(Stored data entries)
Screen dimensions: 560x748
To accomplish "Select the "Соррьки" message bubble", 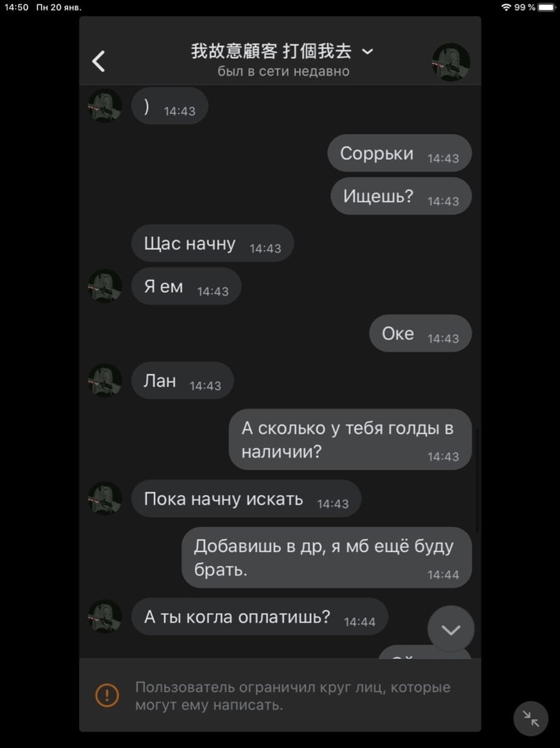I will [x=399, y=153].

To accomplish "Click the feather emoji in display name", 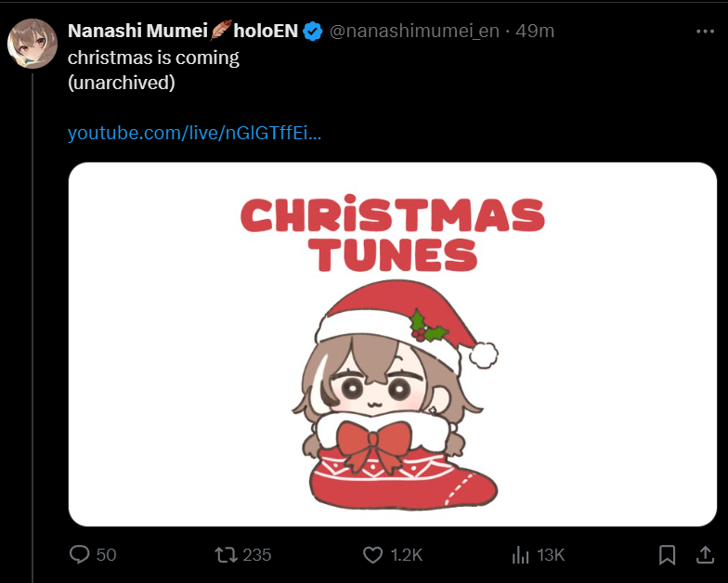I will (220, 31).
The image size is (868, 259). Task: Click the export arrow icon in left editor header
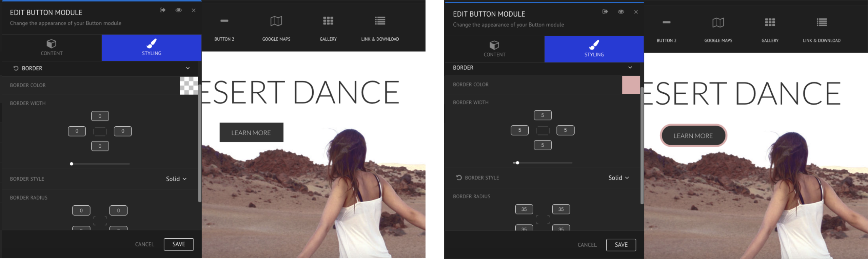[x=163, y=10]
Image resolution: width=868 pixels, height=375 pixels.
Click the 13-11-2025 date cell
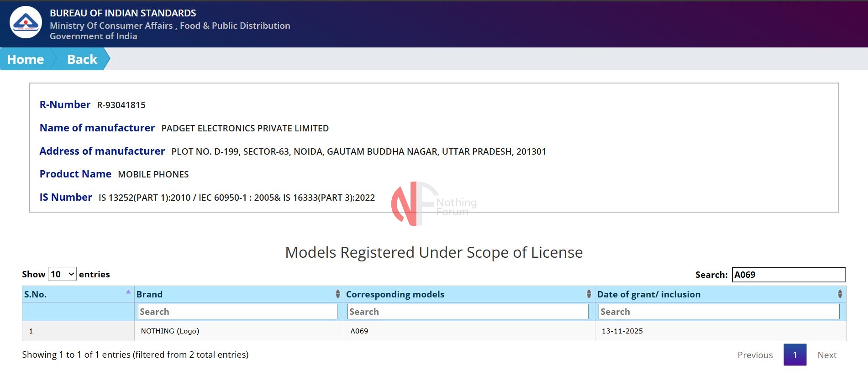tap(622, 331)
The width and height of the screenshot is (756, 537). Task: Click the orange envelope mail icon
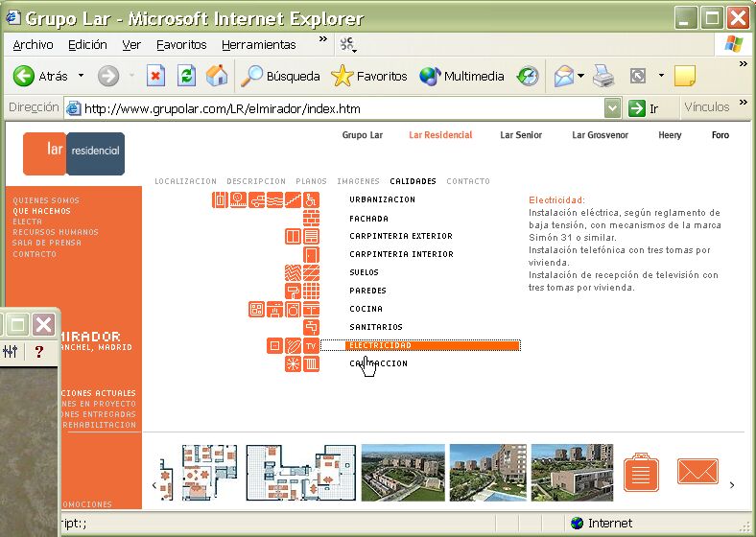pos(697,472)
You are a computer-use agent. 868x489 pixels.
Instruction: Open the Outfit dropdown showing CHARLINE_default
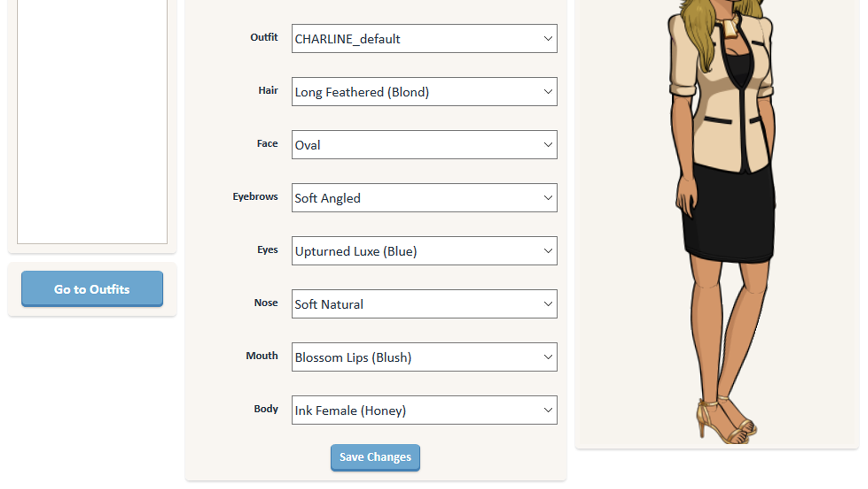424,39
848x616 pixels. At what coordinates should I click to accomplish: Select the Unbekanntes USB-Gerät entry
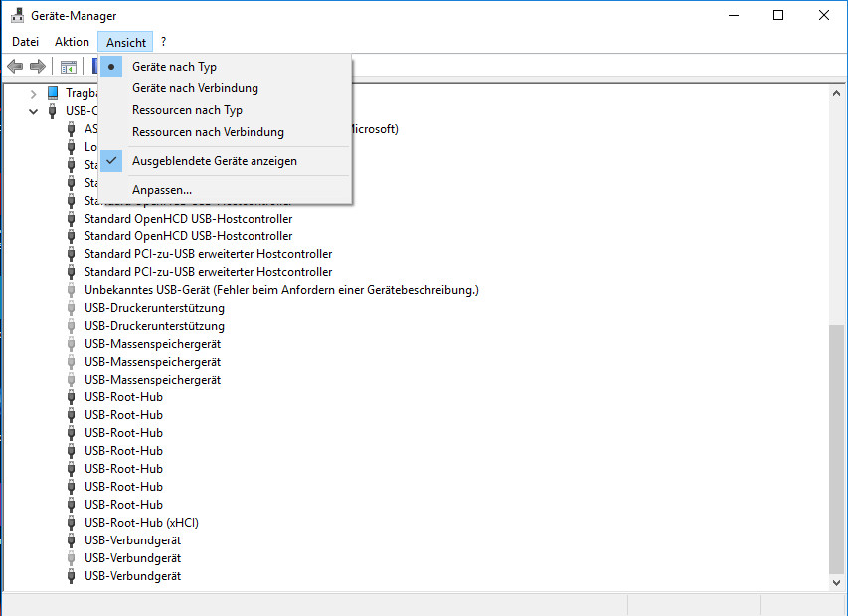(x=281, y=290)
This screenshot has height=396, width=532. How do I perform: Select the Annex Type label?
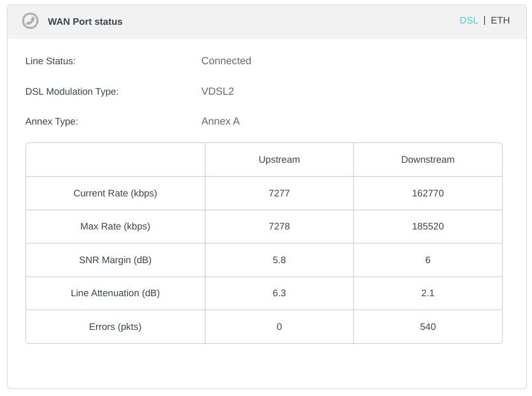tap(52, 121)
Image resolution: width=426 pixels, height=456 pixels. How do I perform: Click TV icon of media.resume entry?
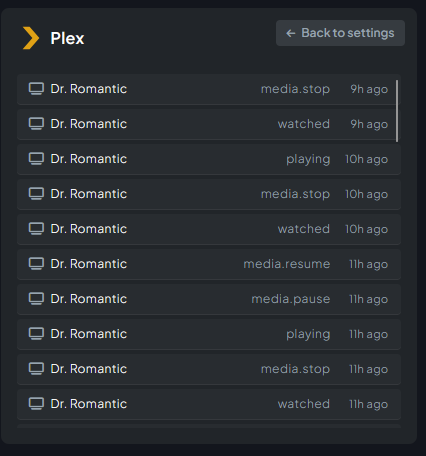pos(36,264)
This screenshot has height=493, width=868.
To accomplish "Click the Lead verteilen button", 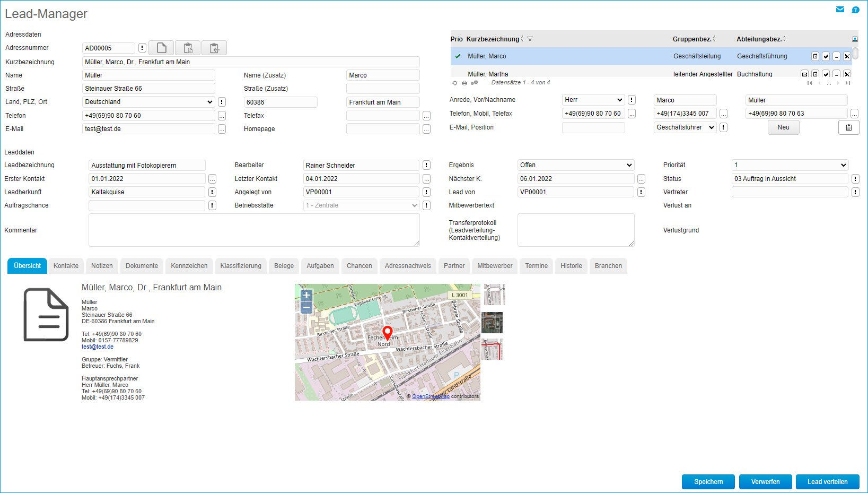I will (827, 482).
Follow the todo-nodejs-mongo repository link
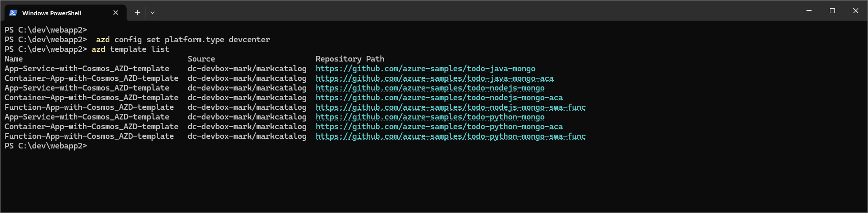Screen dimensions: 868x213 click(430, 88)
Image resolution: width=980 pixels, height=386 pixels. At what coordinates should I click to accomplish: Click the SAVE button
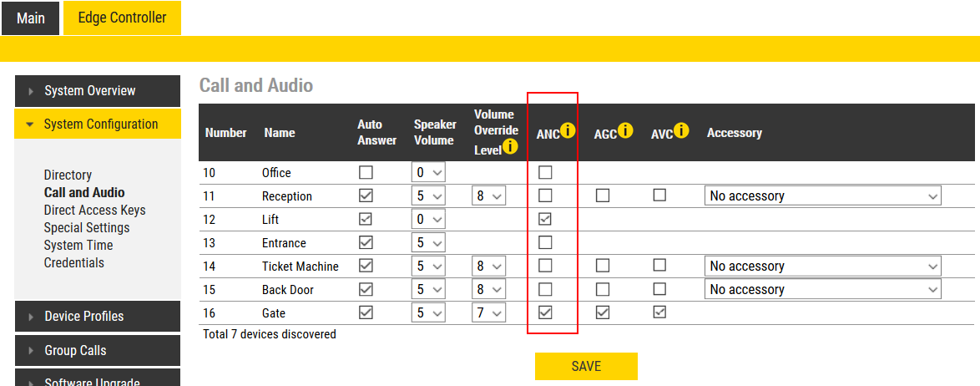586,366
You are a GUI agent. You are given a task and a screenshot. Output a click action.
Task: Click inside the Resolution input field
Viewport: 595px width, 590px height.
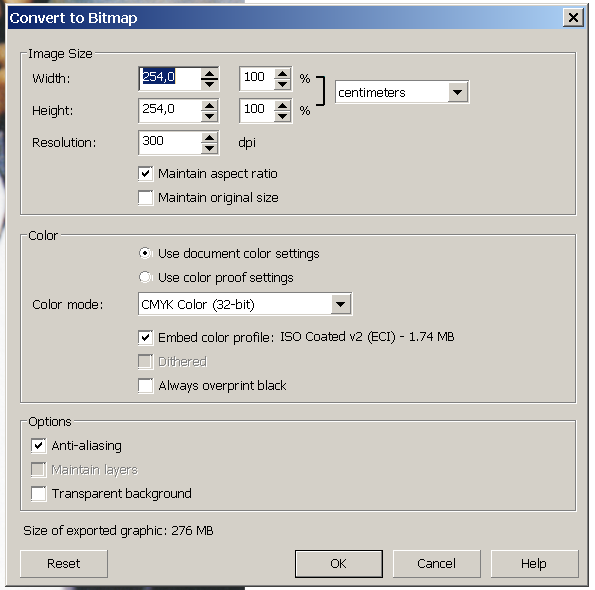pos(170,143)
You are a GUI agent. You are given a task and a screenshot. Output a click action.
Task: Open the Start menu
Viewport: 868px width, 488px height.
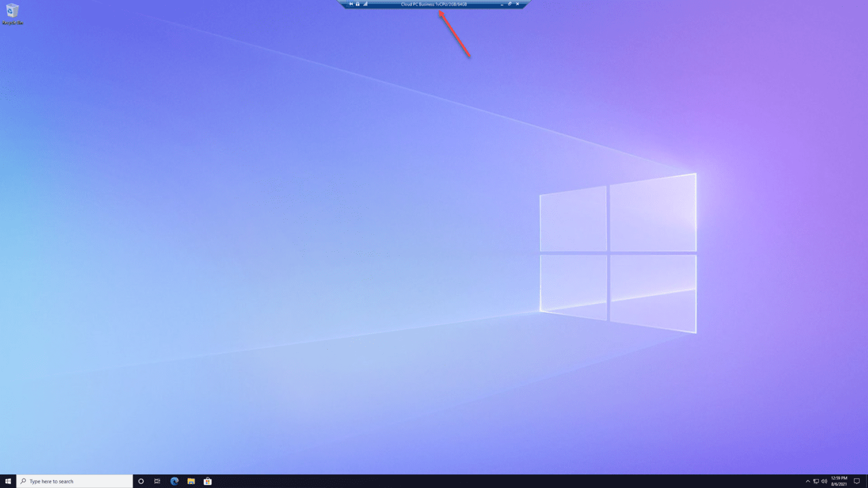[8, 481]
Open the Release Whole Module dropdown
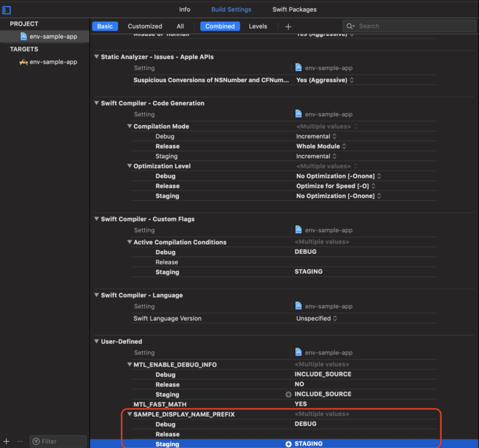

TASK INSTRUCTIONS
In the records above, find the line containing "Follow the todo-nodejs-mongo repository link", then write out exactly that line and every later one through the last, omitting pictures.

TASK RESPONSE
Follow the todo-nodejs-mongo repository link
Screen dimensions: 868x213 click(430, 88)
Image resolution: width=980 pixels, height=386 pixels. At what coordinates should I click to accomplish: Click the SAVE button
586,366
You are a GUI agent. You are given a task and a screenshot. Output a click action.
Task: Click inside the Resolution input field
Viewport: 595px width, 590px height.
pos(170,143)
You are a GUI agent. You are given a task and a screenshot. Output a click action.
Task: Open the Start menu
Viewport: 868px width, 488px height.
[8, 481]
Open the Release Whole Module dropdown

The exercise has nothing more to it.